▶ **Task requirements**
What should come back is the data below, word for word, minus any picture.
(Data records)
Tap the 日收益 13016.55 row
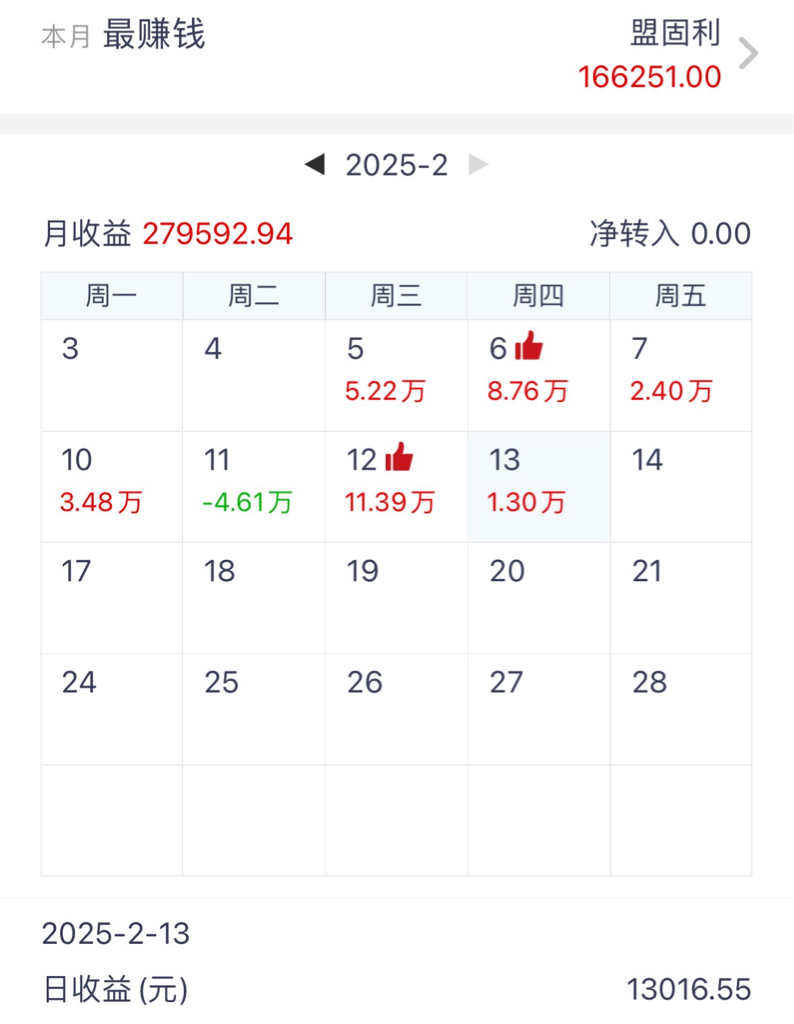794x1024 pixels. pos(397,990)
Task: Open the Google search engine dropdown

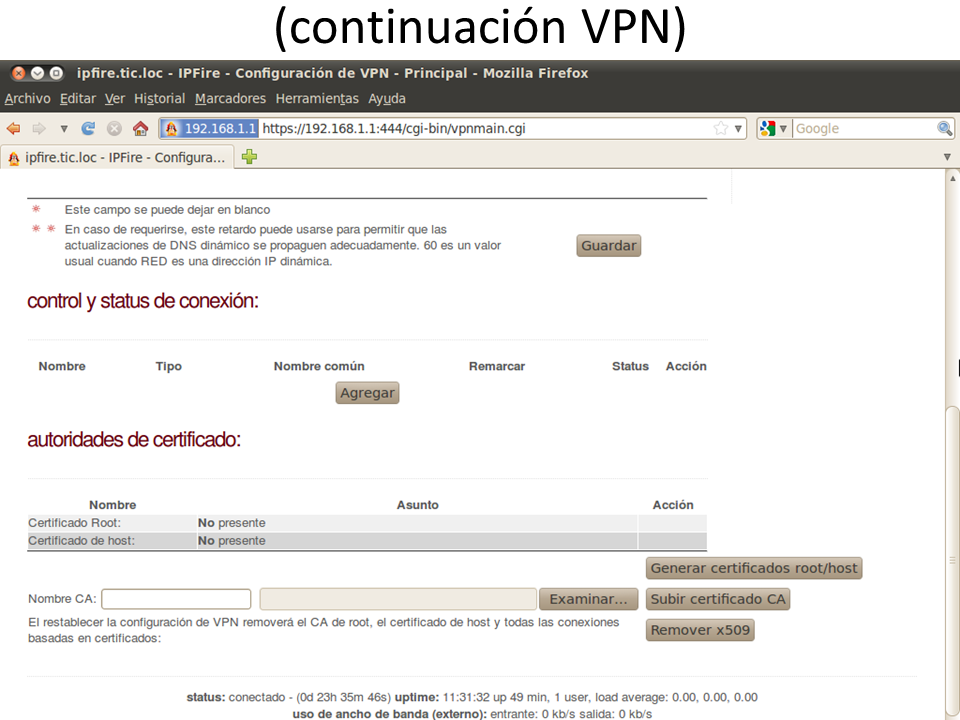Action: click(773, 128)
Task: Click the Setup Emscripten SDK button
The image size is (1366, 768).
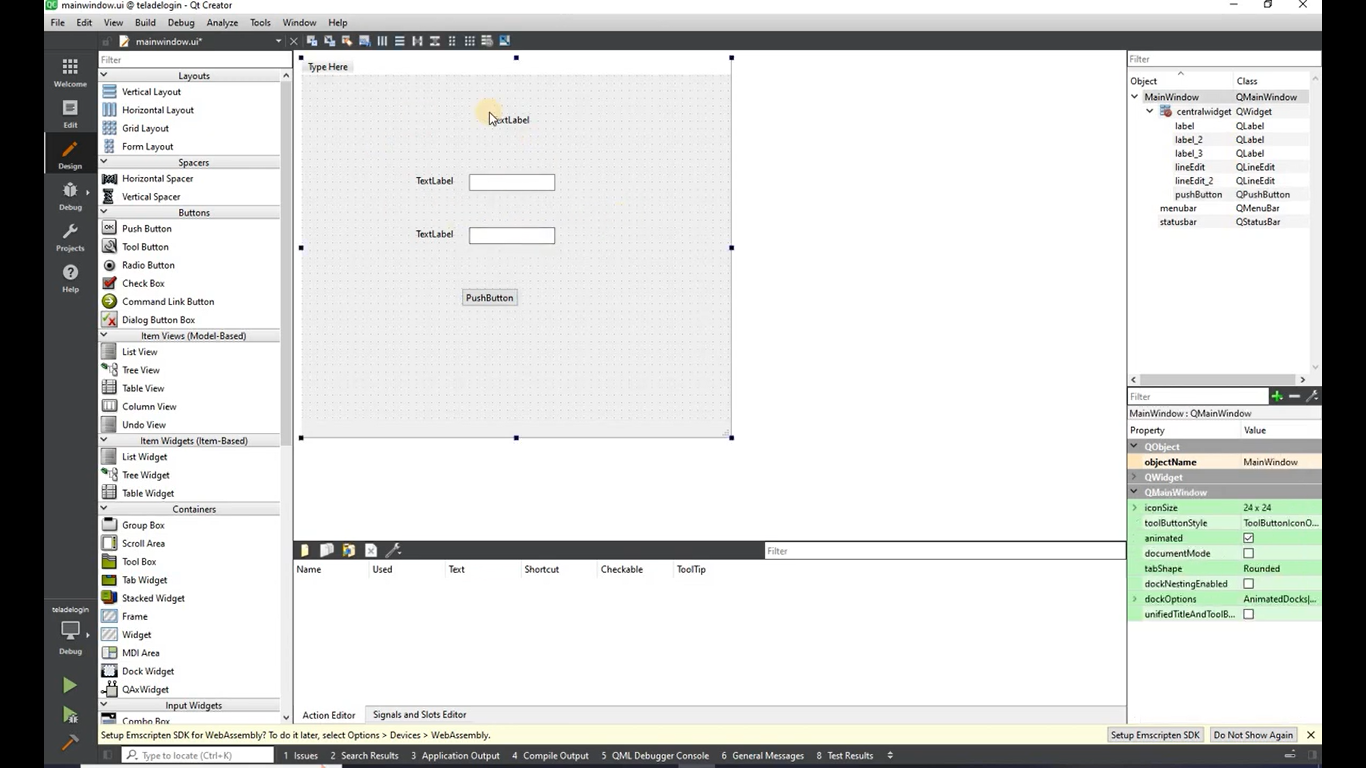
(End Data records)
▶ **Written response**
Tap the 日收益 13016.55 row
794x1024 pixels. pos(397,990)
Task: Open the Google search engine dropdown

Action: click(773, 128)
Task: Click the Setup Emscripten SDK button
The image size is (1366, 768).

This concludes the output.